### [Stated task 1]
Print the passage of the forum thread on Adobe's security flaws that begins at the words "## BobSanderson (May" and stops after "and Adobe customers.".
### [Stated task 2]
Proceed with the forum thread on Adobe's security flaws, picking up from the point where it stops.

# Start of Document extract

# Adobe backs down after PS, Flash and Illustrator 8 security flaws discovered



## BobSanderson (May 14, 2012)

> Late last week, Adobe set off a bit of a kerfuffle when it announced that three of its applications suffered from serious security flaws. They offered readers a simple fix: pay to upgrade to the latest version. Considering the latest version of the company's Creative Suite was less than a week old at the time, this represented both an extremely short period of support for the previous generation of software, and an extremely high price to fix a set of potential vulnerabilities. The move was widely panned by both security experts and Adobe customers.
> 
> In response to the negative press, the company has reversed course. On Friday, the company's security bulletins for Flash, Illustrator, and Photoshop were updated to indicate that the company is "in the process of resolving these vulnerabilities in Adobe Photoshop CS5.x, and will update this Security Bulletin once the patch is available." All of the vulnerabilities could potentially allow an attacker to arbitrarily execute code by corrupting memory. In the case of Photoshop, the application was vulnerable to maliciously crafted TIFF files.



There were more flaws than I originally reported...

http://arstechnica.com/uncategorized/2012/05/adobe-backs-down-will-secure-last-generation-of-apps/

http://www.macworld.com/article/1166779/adobe_will_issue_free_security_patches_for_high_profile_creative_suite_apps.html

http://www.computerworld.com/s/article/9227119/Adobe_backpedals_will_now_patch_software_for_free


----------



## Tracy Pinto (May 14, 2012)

# End of Document extract
# Start of Supplied data

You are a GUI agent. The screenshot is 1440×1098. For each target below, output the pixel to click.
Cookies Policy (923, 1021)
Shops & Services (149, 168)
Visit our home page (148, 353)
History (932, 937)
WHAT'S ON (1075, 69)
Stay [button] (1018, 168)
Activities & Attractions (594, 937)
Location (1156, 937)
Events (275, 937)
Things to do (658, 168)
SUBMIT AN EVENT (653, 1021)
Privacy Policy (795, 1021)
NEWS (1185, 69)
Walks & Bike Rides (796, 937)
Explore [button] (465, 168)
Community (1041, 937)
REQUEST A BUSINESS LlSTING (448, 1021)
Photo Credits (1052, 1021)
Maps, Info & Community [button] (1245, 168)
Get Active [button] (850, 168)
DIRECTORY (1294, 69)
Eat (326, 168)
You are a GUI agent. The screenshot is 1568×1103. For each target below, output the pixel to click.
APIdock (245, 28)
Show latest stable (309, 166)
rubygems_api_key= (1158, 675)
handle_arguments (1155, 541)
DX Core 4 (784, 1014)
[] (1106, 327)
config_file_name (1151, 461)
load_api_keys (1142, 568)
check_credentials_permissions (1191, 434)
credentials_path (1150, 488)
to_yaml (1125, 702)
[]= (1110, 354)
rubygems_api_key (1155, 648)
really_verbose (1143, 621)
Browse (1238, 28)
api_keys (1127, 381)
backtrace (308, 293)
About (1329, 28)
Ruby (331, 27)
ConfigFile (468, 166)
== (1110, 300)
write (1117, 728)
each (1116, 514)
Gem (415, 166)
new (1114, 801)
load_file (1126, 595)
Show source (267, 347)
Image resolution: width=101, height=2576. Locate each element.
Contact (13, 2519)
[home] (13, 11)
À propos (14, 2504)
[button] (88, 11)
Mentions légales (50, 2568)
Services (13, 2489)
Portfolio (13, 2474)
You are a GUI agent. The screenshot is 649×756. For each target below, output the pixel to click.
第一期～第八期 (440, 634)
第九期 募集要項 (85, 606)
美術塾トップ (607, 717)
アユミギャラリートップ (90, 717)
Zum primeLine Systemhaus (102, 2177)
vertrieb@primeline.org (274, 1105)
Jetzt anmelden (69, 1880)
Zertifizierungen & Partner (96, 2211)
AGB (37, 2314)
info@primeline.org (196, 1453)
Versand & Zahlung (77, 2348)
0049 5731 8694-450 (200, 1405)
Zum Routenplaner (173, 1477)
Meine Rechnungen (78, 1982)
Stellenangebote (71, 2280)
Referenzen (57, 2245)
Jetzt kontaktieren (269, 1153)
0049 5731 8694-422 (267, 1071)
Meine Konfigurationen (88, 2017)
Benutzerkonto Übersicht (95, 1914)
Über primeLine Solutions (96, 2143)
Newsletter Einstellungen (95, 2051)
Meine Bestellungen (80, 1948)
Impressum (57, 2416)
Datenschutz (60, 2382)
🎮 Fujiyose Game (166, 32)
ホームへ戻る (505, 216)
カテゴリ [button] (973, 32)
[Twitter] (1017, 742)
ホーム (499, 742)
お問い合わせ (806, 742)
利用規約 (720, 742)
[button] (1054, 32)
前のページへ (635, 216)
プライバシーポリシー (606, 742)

# End of Supplied data

### [Exercise response 1]
## BobSanderson (May 14, 2012)

> Late last week, Adobe set off a bit of a kerfuffle when it announced that three of its applications suffered from serious security flaws. They offered readers a simple fix: pay to upgrade to the latest version. Considering the latest version of the company's Creative Suite was less than a week old at the time, this represented both an extremely short period of support for the previous generation of software, and an extremely high price to fix a set of potential vulnerabilities. The move was widely panned by both security experts and Adobe customers.

### [Exercise response 2]
*Re: Adobe backs down after PS, Flash and Illustrator security flaw discovered*

Sadly, one of Adobe's great drives is find ways to force you to upgrade. They do it in many ways but not allowing the latest raw engines for the latest cameras to be used by existing products is one of the many ways they employ. Of course, it was unconscionable to use a security flaw in this instance to further force an upgrade to a safe product and so they reversed themselves.


----------



## AnselA (May 14, 2012)

*Re: Adobe backs down after PS, Flash and Illustrator security flaw discovered*

It was appropriate that Adobe was forced to do the right thing.


----------



## BobSanderson (May 14, 2012)

Please read the Computerworld link that discuses the number of vulnerabilities.


----------



## AnselA (May 14, 2012)

Thanks for the heads up. I just got my PS6 upgrade but I feel Adobe is heading downward with their business practices. Most of its customers are creative types that don't have the Benjamins to be constantly squeezed at every opportunity. They should realize that and honor it.


----------



## bycostello (May 14, 2012)

no wonder they fall out with apple...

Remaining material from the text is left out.